Hyperliquid représente le cas extrême. La plateforme alloue 99% de ses revenus de frais au rachat de son token natif HYPE, soit près de 370 millions de dollars sur l'année et 1,3 milliard depuis son lancement en décembre 2024. Le résultat est lisible sur le cours : HYPE progresse de 70% sur un an, dépasse 80 dollars, dans un secteur qui recule globalement sur la même période.
Quand les rachats ne suffisent pas à soutenir le cours
La comparaison avec les autres protocoles est instructive. Jupiter affiche 14 millions de dollars de rachats, mais son token accuse une baisse de 55% sur un an. Chainlink a également procédé à des rachats de LINK, sans empêcher une chute de moitié sur la période. Lido Finance a annoncé des rachats en août, sous conditions, après un recul de 71% de son token.

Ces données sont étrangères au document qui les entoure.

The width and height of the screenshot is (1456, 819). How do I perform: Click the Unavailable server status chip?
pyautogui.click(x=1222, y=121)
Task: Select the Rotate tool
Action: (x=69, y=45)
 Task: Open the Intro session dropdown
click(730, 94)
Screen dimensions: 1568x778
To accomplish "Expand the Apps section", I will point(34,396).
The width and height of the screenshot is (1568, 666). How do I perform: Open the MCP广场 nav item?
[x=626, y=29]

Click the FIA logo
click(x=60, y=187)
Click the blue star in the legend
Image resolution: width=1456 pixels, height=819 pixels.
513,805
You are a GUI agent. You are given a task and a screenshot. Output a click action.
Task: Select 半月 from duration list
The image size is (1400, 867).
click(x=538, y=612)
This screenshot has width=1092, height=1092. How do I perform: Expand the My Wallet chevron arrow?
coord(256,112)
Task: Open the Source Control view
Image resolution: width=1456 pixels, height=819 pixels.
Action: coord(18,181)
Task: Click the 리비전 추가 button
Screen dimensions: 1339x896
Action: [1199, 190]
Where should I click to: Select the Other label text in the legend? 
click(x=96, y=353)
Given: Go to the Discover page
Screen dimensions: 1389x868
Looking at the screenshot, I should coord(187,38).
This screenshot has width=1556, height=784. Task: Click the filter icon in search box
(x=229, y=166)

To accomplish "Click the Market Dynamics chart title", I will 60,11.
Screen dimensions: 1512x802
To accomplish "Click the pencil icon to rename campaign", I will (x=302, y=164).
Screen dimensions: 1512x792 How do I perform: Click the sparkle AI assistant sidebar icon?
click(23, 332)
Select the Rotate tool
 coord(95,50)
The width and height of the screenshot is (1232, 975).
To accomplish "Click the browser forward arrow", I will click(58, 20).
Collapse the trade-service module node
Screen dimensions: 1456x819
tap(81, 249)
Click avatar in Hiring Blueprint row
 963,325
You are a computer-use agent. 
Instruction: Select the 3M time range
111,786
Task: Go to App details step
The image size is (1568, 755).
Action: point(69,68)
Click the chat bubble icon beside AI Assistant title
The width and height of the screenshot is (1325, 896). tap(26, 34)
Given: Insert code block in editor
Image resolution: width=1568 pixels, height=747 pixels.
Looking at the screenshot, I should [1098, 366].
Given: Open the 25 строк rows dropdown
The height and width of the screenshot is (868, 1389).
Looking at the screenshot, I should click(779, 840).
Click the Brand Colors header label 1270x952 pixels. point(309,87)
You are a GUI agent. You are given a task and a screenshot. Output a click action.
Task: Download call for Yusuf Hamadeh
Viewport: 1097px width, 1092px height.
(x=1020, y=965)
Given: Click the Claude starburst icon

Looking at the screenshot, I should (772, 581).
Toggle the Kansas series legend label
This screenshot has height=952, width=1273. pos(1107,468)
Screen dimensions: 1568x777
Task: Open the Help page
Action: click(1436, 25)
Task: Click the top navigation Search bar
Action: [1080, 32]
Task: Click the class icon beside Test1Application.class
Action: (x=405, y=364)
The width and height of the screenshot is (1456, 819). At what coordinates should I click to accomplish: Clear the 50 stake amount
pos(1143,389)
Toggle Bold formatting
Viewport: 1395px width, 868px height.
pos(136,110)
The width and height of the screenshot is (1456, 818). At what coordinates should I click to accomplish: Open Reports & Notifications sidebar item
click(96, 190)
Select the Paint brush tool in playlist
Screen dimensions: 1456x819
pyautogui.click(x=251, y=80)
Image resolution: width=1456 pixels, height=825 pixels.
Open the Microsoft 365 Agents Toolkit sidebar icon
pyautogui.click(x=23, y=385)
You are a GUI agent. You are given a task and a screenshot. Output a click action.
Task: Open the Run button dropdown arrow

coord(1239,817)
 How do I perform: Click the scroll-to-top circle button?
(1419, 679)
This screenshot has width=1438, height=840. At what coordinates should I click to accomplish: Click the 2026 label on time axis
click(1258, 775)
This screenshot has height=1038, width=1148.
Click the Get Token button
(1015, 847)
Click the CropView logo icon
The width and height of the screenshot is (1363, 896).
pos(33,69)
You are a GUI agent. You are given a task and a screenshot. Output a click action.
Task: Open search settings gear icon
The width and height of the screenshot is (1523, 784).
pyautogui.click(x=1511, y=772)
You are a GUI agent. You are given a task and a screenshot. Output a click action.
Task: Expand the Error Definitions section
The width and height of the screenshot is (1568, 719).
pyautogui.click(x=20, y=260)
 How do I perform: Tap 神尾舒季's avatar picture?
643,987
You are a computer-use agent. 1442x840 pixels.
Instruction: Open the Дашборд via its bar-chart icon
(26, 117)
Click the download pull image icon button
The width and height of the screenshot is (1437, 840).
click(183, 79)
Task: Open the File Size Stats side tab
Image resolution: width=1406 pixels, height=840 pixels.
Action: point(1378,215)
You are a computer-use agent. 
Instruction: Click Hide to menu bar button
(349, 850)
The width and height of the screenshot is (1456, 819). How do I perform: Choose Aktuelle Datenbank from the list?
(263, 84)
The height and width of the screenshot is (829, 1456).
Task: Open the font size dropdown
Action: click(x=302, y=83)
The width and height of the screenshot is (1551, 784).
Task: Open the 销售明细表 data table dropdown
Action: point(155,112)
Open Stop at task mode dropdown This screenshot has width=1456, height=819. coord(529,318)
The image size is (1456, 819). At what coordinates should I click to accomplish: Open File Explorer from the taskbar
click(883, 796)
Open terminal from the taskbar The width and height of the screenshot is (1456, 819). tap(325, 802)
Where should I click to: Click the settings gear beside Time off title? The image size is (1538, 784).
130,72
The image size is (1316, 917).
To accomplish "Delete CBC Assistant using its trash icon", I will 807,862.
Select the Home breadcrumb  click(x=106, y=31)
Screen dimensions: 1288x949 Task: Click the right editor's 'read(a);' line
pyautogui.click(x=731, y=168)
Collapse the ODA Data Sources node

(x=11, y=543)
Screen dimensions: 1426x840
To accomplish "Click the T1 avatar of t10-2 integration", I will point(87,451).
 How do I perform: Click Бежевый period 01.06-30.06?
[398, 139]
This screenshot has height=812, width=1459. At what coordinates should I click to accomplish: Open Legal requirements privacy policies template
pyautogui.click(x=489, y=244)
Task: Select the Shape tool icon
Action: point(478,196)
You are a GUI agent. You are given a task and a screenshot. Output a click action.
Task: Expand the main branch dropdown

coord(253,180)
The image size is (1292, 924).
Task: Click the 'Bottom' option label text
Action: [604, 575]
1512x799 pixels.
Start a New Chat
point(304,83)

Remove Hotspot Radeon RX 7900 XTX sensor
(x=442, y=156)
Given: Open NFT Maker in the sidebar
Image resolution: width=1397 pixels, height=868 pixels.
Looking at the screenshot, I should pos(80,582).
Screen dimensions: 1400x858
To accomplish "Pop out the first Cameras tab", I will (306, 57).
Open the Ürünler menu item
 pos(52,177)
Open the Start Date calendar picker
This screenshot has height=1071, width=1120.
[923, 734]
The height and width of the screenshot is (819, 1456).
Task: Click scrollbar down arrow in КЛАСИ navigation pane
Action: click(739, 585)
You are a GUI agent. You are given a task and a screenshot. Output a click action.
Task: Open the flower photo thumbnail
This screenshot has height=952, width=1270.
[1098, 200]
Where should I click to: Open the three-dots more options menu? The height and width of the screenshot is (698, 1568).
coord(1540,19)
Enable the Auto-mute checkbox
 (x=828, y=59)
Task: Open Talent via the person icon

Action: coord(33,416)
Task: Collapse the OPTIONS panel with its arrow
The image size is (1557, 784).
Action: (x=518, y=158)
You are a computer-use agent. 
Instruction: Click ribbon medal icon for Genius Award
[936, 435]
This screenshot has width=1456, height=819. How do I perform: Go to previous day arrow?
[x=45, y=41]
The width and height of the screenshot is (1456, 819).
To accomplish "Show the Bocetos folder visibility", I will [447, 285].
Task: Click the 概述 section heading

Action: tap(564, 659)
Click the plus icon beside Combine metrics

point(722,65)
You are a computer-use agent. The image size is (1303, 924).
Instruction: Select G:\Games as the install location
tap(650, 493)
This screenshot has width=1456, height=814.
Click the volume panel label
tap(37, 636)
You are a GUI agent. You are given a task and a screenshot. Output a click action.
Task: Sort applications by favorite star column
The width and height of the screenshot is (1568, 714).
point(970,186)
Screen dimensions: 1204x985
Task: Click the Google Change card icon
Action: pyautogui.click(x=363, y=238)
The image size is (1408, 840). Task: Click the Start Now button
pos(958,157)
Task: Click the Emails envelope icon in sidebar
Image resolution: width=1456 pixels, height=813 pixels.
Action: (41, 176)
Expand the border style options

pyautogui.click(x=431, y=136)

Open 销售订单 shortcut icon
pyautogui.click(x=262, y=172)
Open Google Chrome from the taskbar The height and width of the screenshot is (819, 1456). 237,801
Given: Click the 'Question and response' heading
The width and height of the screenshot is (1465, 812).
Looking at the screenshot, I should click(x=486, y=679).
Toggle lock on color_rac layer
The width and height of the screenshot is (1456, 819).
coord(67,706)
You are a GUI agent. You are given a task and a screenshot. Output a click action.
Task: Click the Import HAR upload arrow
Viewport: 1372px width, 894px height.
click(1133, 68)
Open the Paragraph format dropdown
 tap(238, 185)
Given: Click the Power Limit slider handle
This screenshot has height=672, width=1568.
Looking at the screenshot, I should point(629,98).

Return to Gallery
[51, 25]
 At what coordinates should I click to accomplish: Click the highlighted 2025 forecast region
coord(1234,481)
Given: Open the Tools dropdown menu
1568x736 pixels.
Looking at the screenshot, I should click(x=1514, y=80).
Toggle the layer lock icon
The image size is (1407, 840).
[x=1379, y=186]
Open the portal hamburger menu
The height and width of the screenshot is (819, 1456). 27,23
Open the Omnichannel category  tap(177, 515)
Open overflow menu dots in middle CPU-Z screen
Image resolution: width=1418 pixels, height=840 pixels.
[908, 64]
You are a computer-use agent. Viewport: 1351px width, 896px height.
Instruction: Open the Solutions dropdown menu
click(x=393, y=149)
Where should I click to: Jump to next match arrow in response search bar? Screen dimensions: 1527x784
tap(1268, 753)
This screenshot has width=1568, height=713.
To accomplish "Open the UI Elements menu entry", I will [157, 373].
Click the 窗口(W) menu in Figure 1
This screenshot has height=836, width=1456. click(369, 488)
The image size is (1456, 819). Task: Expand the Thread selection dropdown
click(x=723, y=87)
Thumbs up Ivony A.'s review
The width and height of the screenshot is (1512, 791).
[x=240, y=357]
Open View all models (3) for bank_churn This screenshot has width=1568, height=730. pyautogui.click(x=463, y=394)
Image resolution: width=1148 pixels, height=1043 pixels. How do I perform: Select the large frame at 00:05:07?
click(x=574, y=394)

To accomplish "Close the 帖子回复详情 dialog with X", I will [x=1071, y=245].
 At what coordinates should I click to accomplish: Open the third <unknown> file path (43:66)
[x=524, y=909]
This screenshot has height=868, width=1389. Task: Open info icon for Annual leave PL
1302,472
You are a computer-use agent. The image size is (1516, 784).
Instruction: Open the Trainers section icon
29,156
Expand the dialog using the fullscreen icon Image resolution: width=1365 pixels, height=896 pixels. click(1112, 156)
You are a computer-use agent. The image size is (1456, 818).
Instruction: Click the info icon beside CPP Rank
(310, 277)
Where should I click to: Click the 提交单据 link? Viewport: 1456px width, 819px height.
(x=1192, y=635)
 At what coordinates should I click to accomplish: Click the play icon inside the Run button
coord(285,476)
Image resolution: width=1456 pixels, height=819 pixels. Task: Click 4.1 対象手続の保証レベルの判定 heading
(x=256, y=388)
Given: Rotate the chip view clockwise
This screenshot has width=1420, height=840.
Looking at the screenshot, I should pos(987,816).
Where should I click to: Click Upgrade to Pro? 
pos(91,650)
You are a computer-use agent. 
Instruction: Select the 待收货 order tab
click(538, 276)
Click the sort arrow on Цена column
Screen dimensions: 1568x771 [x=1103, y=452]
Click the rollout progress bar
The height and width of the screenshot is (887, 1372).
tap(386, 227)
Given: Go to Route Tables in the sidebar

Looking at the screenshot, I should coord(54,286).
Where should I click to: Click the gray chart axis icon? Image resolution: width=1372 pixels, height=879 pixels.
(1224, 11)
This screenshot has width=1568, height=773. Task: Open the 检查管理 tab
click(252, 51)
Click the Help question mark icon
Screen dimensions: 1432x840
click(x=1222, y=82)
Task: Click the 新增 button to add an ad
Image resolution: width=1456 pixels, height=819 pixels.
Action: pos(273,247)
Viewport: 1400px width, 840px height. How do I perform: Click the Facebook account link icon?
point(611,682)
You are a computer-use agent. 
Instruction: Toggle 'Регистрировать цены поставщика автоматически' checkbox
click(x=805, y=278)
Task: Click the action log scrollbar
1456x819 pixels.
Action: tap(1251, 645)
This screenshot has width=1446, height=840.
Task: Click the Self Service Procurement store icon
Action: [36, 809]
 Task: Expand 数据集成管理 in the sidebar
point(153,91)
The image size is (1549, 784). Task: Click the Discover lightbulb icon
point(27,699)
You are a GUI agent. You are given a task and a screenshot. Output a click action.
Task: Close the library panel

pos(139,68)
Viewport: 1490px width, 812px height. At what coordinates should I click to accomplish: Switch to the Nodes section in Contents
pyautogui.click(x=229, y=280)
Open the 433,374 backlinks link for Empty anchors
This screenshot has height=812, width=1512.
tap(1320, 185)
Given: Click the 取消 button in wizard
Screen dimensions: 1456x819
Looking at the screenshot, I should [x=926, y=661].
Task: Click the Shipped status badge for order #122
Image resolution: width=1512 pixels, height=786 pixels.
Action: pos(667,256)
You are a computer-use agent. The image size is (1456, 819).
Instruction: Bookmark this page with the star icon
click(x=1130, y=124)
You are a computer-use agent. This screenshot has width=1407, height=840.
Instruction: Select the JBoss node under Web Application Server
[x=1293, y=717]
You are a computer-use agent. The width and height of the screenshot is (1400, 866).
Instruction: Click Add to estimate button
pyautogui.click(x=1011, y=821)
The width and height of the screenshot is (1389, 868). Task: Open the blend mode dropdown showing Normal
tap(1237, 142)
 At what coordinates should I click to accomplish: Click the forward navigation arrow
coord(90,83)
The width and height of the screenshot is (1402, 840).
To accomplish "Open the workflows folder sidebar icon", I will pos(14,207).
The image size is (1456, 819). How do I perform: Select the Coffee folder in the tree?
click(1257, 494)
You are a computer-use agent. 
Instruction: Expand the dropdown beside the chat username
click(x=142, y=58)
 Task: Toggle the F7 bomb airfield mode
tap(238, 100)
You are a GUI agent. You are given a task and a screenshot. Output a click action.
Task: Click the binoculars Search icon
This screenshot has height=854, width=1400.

Ces écarts posent une question de fond sur la mécanique des rachats. Chez Hyperliquid, le volume de revenus générés par la plateforme rend le programme crédible et massif : la pression acheteuse est réelle et continue. Ailleurs, les rachats restent symboliques face à une demande insuffisante ou à une pression vendeuse structurelle. Un rachat de tokens n'est pas, en soi, un catalyseur de cours : il ne fonctionne que si les fondamentaux de revenus derrière lui sont solides. Hyperliquid l'illustre ; Jupiter, Chainlink et Lido, à leur manière, le confirment.